Chris from then on immerses us in the sights, sounds and smells of Haiti: the strong coffee, the heat – of the sort which hits the first-time visitor at the airport – the begging urchins, the general hustle and hurly-burly (‘it was a sensory overload!’ – page 40).
“We carried out the dangerous, hard contact, day and night job of keeping the president and his family alive.” Chris gives us several stories in one – besides the work and off-duty hours, what he saw as a blann (‘white man’) of the country (the theft of electric power, home invasions, the street protection rackets to look after your parked car) and what he made of his loud, profane, mainly American colleagues.

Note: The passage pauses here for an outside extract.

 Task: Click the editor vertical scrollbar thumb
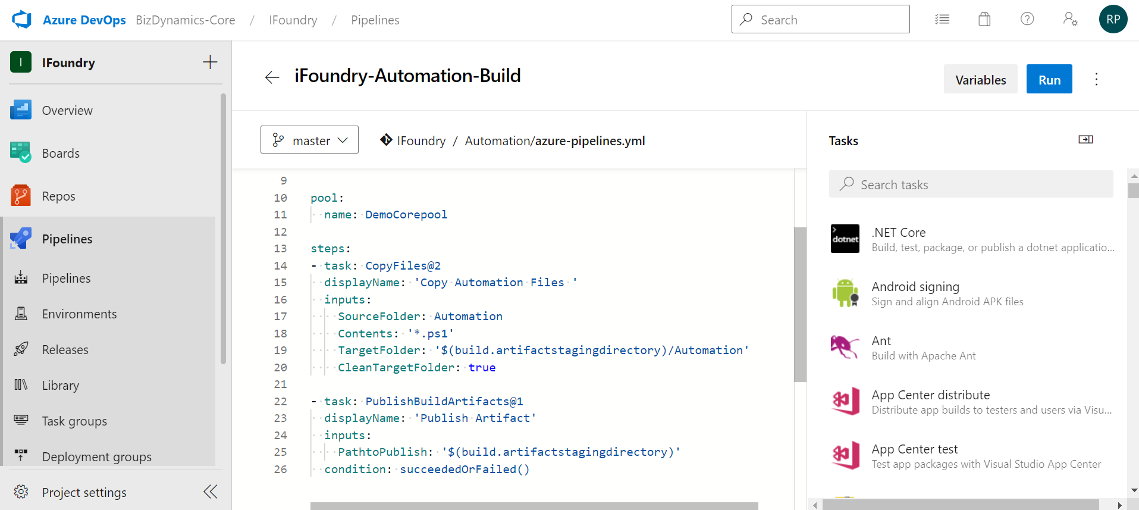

The main character in the book is as much Haiti as the author – with such enticing chapter titles as ‘Ring of Tyres’, ‘Cannibal Army’, and ‘Tittie Run’ (and yes, the subject is roughly what you might think it is - 'my first social outing with the Americans'). Rather than give a digest of all, ‘Free Rice?’ gives a flavour (pardon any pun) of the country, the police (an ‘oppressive arm of the government and inept at police work’, page 253), Aristide and the difficult job of VIP protection. Briefly, the bright idea was for Aristide to connect with his supporters in the capital Port-au-Prince by doling out free two-kilo bags of charity rice, and entertain the crowd with a popular band. It goes wrong; the giving of rice to the starving becomes chaotic and in the crush Chris fears that he’s going to die in the crush in front. Even shots won’t stop the unfolding mass fatality. The bags get tossed into the crowd in an effort to keep people at bay, and to get Aristide (protected in a hug by his bodyguard) away in his limo. That chapter concludes (page 208): “I could see dead bodies trampled underfoot - I have no idea how many. The crowd were attempting to close in on us but we left them floundering in our wake. There were no further rice-runs.”
This well-written memoir has plenty that the security person can learn from, besides smile and laugh and nod along to, such as the unexpected object that a Liverpool doorman used to disarm trouble-makers at his door (page 20).
The best compliment to give Chris Nott is that I hope he goes on to write more, and the very end of the book hints at a sequel. Perhaps as well he could go beyond his first-person memories. Although; if he were to turn his hand to fiction, nothing imaginary would be as wild, exciting or exotic as what he writes of in Haiti.